Friday, November 18, 2016

Testing Dice for Fairness

Are Chessex dice fair; are Koplow dice fair; how to test dice.

Testing dice for fairness is tedious but simple: roll the dice a large number of times and tally how often each face comes up.

Here is an example where a set of Chessex dice are rolled 100 times each:


We don't expect the numbers to be exactly the same, even if the die is fair. Any outcome is possible from a fair die, though some outcomes, such as seeing a 6 a hundred times and the other faces not at all, are vanishingly unlikely. How do we recognize implausible results from a fair die?

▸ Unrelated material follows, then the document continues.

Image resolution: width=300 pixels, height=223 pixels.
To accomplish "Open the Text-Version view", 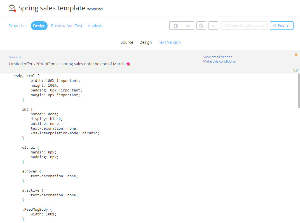I will (169, 42).
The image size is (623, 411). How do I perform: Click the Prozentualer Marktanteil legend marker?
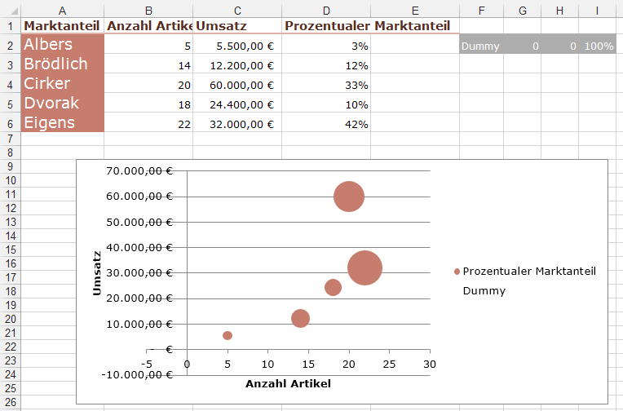coord(457,272)
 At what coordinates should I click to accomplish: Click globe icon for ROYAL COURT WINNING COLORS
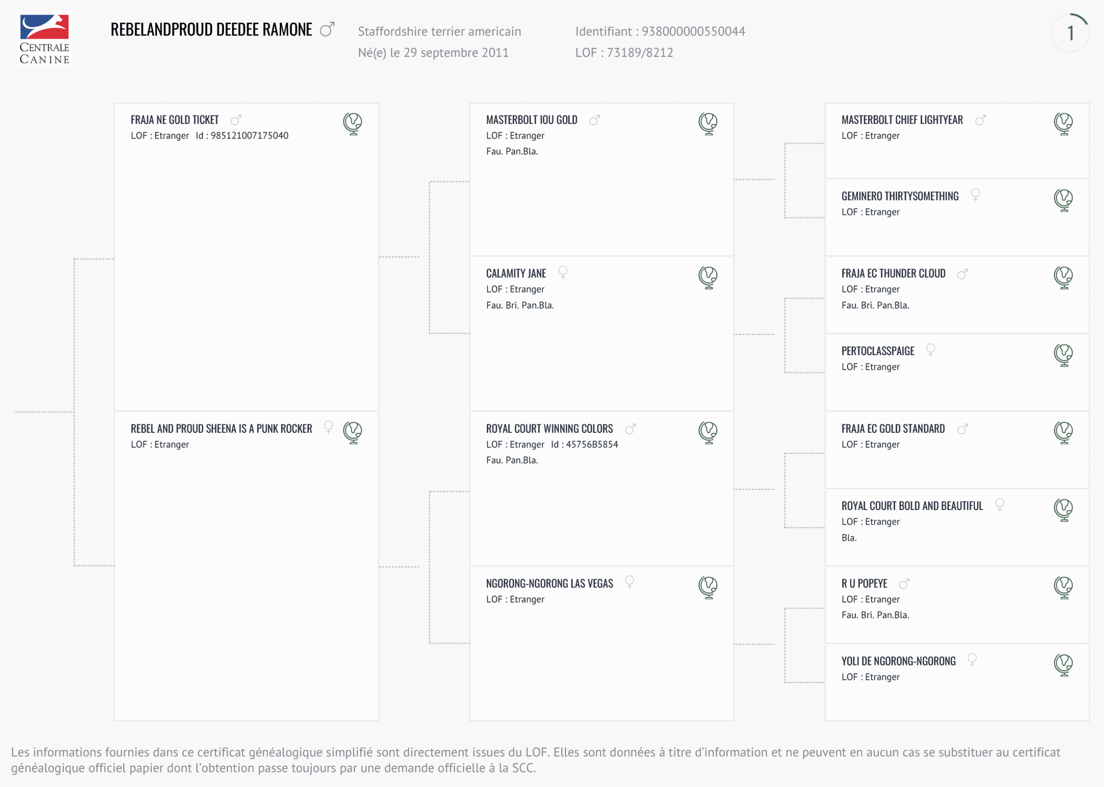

My time in the statistics department at Ohio State acquainted me with a test statistic which can be used to answer the question.

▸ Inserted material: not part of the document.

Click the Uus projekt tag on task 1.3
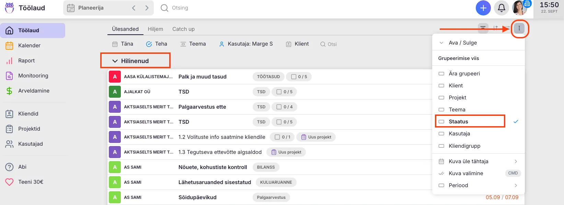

Let n be the number of sides the die has. Let Oi be the number of times we observe the i-face to come up. Let Ei as the number of times we expect the i-face to come up, assuming the die is fair. The test statistic is:

$$ χ^2 = \sum_{i=1}^n \frac{(O_i - E_i)^2}{E_i} $$
The test statistic has a Chi-squared distribution with - 1 degrees of freedom. It is used to assign a p-value to the result, which is the chance that a fair die would produce results as or more extreme than what we observed. If you are interested, here is some code for making the calculation. The closer the p-value is to zero, the stronger the evidence that the die is not fair.

I took a set of Koplow dice and a set of Chessex dice and rolled each die 100 times. The only die which had a p-value less than .05 was the Koplow d6. However, if we compute p-values for 5 fair dice, there is a 22.6% chance that one of the dice will have a p-value less than .05. To account for this, I applied the Bonferroni correction, which raised the p-value of the Koplow d6 to 0.11.

So as far as I can tell, my Koplow dice and my Chessex dice are fair. It doesn't mean yours are too, but you can test them.